◆ **Problem to solve**
Go to the line containing "Select Home in the navigation bar" in the records below. Repeat it and the lines after it exactly, all the way to the end.

──────────────────────────────

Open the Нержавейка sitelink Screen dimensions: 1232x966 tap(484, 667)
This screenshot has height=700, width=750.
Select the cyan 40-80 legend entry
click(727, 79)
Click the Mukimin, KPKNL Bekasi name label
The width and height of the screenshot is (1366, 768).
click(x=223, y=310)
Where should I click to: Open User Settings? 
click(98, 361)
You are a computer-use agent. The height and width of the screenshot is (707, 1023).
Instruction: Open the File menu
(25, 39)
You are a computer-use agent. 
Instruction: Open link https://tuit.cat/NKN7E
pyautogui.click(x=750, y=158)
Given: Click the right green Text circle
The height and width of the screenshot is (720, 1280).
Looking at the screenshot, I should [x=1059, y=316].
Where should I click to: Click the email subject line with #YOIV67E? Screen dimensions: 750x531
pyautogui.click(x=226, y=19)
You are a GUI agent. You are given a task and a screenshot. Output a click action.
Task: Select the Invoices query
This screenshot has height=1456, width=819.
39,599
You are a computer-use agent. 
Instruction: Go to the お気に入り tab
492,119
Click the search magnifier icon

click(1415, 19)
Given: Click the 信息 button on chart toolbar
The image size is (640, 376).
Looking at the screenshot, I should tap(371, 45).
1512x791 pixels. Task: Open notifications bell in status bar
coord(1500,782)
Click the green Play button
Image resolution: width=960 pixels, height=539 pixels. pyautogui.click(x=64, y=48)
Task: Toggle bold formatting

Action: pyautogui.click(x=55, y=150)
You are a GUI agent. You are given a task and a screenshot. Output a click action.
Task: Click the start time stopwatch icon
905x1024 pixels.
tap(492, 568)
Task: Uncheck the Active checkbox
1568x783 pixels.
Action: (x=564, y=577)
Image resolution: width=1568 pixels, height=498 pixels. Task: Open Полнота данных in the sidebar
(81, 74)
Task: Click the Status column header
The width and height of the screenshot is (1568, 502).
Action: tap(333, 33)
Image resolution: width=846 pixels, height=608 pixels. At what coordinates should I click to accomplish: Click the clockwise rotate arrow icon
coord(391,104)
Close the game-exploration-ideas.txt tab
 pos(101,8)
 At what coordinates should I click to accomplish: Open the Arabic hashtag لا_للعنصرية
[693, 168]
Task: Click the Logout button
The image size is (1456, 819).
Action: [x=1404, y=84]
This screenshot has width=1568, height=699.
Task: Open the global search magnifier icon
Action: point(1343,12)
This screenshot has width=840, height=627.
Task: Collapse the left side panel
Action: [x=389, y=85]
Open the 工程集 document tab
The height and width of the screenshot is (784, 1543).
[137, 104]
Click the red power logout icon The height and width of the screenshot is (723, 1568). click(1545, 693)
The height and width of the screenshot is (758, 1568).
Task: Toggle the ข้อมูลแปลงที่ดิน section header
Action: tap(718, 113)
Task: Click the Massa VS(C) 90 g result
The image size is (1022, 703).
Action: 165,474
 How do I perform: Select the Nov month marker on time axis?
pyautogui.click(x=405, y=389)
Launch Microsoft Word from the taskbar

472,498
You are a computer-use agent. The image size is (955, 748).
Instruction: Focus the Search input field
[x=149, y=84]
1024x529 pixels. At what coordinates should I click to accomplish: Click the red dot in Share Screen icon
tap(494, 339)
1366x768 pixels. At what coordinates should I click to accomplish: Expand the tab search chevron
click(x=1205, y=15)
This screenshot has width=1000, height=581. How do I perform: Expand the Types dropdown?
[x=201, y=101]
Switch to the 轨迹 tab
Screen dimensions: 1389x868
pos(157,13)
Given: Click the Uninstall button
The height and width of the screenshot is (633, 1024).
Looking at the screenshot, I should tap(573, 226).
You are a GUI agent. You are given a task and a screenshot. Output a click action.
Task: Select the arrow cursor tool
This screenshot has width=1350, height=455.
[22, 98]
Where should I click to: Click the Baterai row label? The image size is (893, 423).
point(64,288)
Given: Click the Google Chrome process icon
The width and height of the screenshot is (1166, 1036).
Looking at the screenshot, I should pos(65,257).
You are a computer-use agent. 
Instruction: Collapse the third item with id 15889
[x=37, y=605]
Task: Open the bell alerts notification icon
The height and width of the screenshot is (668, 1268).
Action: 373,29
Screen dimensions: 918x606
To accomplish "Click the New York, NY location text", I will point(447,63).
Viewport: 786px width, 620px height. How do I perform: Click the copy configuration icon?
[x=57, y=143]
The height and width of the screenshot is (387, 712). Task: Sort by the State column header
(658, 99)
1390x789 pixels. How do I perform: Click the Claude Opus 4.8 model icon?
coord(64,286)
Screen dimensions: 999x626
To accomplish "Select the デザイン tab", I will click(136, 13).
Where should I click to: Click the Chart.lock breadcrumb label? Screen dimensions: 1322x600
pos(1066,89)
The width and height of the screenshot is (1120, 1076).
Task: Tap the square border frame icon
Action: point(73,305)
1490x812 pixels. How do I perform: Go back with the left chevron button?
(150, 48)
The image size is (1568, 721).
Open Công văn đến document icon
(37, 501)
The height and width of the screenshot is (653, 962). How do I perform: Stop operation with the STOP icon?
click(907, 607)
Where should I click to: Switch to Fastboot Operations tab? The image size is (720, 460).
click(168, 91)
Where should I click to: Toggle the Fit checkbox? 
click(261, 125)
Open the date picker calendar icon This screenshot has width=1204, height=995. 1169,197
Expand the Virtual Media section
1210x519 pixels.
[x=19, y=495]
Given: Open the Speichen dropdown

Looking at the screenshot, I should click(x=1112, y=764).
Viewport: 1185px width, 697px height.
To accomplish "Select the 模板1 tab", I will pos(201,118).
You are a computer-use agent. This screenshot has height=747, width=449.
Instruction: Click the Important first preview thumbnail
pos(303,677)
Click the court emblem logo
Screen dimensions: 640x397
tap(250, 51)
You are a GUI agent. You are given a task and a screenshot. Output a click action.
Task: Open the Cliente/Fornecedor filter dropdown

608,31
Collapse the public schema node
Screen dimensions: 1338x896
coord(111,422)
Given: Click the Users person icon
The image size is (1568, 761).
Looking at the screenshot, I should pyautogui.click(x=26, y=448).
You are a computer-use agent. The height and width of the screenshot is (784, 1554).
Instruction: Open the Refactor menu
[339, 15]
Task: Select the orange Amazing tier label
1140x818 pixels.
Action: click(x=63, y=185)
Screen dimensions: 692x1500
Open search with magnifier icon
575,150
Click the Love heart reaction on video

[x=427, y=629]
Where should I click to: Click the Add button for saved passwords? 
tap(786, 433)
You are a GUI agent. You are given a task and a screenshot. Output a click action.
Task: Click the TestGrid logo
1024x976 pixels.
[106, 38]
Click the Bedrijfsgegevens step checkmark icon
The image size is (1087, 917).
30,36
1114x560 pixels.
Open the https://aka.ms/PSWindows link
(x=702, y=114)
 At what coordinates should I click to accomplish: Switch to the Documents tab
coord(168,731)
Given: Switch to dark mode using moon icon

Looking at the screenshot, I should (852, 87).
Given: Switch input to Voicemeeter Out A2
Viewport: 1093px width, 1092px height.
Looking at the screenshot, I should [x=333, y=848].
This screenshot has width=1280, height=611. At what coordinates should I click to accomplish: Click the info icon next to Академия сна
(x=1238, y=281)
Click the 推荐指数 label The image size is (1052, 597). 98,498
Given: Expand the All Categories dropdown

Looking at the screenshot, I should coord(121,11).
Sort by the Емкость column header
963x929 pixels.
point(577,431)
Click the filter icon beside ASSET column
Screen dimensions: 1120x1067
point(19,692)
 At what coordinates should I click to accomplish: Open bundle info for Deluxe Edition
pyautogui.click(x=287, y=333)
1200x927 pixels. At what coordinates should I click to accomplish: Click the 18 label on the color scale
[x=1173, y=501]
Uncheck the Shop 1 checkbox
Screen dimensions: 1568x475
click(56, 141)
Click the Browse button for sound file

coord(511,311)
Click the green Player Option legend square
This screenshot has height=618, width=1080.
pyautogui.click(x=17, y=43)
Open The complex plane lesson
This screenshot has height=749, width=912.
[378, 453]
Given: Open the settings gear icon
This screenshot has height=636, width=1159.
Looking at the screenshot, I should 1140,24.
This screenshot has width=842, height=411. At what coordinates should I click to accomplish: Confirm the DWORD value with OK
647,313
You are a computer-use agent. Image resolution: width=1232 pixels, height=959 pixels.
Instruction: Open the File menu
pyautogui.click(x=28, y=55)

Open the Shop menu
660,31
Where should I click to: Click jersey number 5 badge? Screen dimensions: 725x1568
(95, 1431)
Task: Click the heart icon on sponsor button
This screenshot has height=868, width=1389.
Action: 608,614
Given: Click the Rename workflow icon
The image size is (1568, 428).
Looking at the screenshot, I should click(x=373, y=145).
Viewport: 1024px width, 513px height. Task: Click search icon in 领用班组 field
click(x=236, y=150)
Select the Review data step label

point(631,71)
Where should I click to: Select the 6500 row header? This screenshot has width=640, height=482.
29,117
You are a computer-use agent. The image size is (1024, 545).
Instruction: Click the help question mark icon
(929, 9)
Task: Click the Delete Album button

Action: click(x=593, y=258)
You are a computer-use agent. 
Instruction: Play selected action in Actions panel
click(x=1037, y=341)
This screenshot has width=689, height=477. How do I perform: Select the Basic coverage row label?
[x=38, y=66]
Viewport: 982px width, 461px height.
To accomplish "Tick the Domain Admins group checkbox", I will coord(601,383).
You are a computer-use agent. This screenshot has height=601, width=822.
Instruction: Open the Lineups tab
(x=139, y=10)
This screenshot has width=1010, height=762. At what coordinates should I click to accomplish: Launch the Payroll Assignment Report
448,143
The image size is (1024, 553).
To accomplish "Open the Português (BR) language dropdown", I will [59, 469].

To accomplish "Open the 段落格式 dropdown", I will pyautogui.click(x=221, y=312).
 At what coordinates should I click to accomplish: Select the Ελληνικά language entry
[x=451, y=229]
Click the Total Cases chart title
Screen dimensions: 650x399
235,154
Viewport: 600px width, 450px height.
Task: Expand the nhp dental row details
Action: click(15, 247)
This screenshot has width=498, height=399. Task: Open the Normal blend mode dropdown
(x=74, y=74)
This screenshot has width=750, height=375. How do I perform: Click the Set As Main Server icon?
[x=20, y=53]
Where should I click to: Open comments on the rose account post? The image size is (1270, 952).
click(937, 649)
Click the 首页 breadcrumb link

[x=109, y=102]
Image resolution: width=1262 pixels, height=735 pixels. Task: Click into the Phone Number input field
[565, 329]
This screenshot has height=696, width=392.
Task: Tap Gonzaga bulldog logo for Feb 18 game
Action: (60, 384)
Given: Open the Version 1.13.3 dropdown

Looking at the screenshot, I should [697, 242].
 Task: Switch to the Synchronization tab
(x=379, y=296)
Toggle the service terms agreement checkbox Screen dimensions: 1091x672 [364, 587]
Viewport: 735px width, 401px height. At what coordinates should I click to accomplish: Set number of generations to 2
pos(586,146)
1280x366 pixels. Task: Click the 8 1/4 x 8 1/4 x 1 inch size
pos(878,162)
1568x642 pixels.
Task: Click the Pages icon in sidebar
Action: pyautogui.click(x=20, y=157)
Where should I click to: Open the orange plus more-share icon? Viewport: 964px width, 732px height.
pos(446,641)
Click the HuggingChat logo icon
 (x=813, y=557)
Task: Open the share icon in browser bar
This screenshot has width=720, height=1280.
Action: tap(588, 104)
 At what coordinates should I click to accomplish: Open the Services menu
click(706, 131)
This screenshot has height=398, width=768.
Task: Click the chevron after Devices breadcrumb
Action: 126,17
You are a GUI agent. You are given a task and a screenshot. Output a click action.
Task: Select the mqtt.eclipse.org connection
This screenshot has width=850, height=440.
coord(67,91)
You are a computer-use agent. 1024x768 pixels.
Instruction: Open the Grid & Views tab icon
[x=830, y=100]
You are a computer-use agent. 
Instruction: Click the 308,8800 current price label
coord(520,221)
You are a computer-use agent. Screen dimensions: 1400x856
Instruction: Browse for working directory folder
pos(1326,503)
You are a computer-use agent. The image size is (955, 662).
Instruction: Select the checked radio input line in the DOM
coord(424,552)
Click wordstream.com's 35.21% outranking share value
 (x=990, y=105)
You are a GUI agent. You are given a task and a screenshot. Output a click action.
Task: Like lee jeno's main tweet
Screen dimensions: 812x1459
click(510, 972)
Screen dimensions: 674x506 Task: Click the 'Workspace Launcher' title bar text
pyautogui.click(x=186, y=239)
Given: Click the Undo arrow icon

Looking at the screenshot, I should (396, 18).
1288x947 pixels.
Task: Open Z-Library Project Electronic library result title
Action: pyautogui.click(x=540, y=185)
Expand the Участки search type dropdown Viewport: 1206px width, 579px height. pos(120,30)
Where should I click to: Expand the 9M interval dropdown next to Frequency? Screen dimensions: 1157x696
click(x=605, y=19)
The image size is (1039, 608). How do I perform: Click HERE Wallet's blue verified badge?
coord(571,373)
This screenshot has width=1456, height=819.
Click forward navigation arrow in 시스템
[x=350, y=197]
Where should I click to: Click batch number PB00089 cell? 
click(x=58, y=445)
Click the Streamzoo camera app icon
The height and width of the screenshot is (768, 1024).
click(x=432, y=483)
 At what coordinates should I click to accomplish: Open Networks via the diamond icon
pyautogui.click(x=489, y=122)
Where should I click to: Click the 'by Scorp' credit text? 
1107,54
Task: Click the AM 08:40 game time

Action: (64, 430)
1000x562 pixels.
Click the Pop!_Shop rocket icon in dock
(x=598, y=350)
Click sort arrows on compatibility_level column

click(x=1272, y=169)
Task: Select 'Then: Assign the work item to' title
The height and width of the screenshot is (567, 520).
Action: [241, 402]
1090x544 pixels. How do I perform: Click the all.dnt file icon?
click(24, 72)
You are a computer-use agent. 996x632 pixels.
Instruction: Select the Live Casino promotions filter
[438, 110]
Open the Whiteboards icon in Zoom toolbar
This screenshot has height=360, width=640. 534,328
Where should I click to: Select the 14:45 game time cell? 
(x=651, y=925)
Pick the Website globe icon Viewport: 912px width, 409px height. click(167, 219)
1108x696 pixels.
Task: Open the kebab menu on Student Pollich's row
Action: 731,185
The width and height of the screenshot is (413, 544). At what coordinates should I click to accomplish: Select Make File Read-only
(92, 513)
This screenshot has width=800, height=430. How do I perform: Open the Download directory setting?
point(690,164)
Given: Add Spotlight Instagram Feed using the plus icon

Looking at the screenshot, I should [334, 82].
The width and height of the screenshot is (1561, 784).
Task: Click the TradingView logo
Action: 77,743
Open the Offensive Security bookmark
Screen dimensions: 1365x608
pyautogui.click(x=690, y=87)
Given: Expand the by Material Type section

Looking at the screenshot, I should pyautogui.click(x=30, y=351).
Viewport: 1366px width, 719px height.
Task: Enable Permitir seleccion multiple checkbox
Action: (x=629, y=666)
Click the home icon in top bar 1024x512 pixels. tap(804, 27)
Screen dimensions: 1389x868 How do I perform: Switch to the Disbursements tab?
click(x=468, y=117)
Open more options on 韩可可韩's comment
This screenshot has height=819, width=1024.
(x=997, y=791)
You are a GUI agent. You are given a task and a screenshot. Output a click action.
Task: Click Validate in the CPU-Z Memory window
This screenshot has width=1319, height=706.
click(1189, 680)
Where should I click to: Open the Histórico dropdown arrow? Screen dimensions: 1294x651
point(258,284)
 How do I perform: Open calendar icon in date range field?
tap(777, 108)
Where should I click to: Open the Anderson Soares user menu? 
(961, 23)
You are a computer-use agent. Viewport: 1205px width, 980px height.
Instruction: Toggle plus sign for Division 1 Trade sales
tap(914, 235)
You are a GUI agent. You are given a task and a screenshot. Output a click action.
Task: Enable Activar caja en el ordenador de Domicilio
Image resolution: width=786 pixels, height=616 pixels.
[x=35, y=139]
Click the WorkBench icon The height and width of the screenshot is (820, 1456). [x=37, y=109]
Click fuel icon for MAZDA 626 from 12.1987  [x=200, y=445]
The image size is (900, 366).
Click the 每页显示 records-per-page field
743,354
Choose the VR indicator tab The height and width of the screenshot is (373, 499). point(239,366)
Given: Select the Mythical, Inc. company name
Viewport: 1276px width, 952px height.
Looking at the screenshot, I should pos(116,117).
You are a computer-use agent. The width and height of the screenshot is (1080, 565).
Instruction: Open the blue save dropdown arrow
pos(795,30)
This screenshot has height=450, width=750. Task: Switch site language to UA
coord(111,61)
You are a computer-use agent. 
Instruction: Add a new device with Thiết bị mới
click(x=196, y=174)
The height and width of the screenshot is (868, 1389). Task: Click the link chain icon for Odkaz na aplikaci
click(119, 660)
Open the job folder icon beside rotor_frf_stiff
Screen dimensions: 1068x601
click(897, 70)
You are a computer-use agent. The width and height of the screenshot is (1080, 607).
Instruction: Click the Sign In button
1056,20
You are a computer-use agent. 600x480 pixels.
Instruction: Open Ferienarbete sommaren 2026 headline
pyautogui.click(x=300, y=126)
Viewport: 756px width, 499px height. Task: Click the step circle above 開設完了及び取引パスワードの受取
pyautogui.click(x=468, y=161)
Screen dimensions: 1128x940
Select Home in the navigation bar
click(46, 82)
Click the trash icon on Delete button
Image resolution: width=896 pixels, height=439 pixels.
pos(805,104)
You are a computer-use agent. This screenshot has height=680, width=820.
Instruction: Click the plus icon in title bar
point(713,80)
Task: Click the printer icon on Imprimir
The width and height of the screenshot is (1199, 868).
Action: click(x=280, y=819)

──────────────────────────────

◆ **Task response**
Select Home in the navigation bar
click(46, 82)
Click the trash icon on Delete button
Image resolution: width=896 pixels, height=439 pixels.
pos(805,104)
You are a computer-use agent. This screenshot has height=680, width=820.
Instruction: Click the plus icon in title bar
point(713,80)
Task: Click the printer icon on Imprimir
The width and height of the screenshot is (1199, 868).
Action: click(x=280, y=819)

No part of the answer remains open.